Because it was postulated that the use of ondansetron could directly reduce the overall requirement for hospitalization, we performed a separate analysis of the total per diem cost of hospitalization. For this analysis, each day of hospitalization was allocated an average per diem cost of $740 (the amount paid to the hospital's global budget by the Ontario government for each patient day). The total cost per patient per month was the product of the per diem cost times the number of days in hospital.

Data Analysis
We analyzed the data using three different approaches. First, we compared the costs incurred for patients who received ondansetron with the costs for patients who did not. A patient was assigned to the ondansetron group if he or she received ondansetron as a first-line antiemetic therapy during that month. Some patients participating in clinical trials or compassionate release programs received ondansetron before its commercial availability; we included them in the ondansetron group. Although the ondansetron was supplied free of charge for these research patients, costs were calculated as if payment were required.

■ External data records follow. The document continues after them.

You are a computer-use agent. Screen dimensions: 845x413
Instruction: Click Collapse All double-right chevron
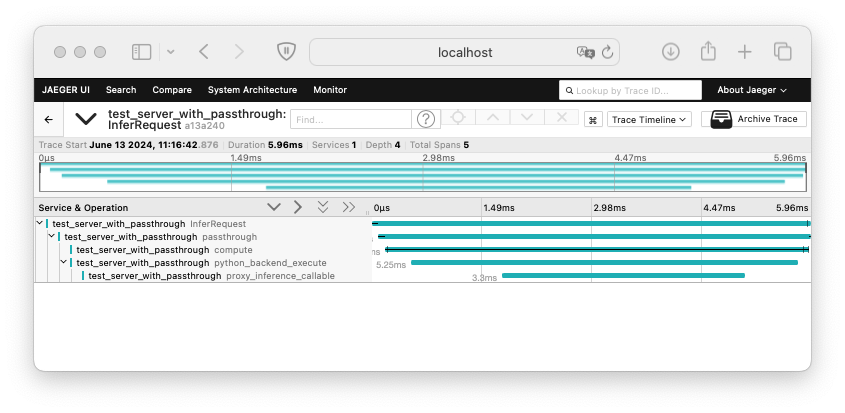point(348,207)
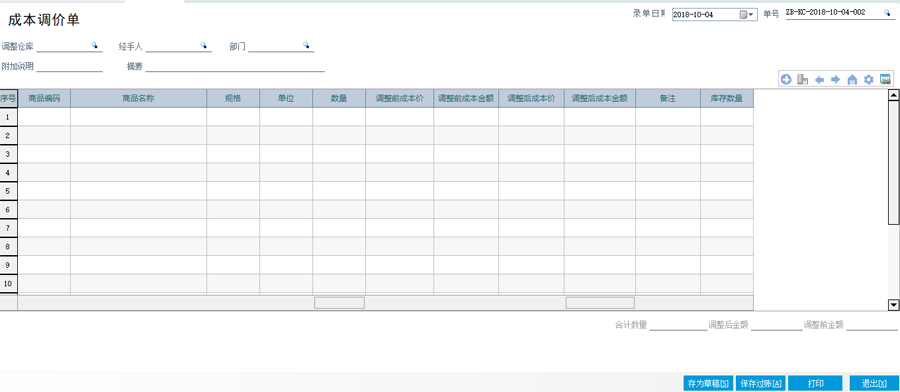Viewport: 900px width, 392px height.
Task: Open the 录单日期 calendar dropdown
Action: [x=747, y=14]

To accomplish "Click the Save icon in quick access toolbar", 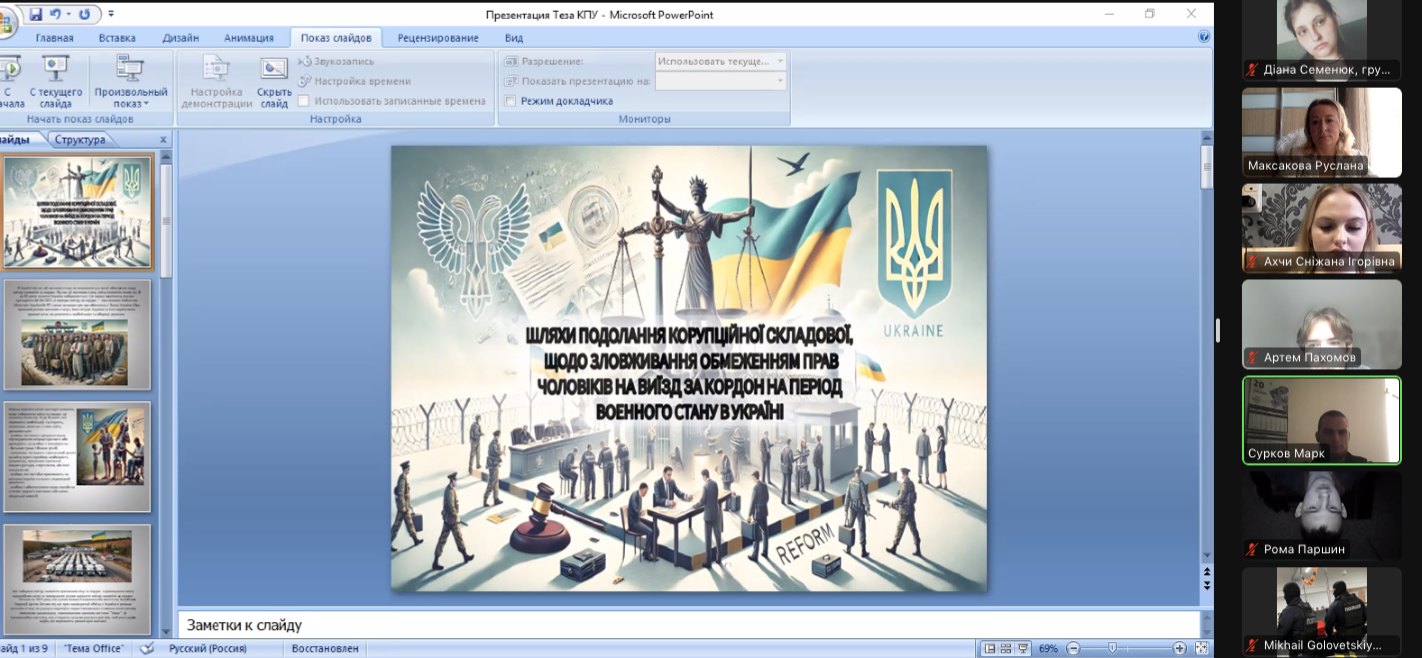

Second, to reduce the potential bias introduced by the artificial selection of patients for ondansetron therapy, we used two methods to evaluate the cost changes over time in the 12-month study period surrounding the availability of ondansetron: we compared the first 6 months (before ondansetron) to the second 6 months (after ondansetron), irrespective of which antiemetics the patient received. We also divided the study period into thirds, ie, the first 4 months, the 4-month transition period, and the last 4 months, to assess the "learning curve" associated with ondansetron use (Table 2).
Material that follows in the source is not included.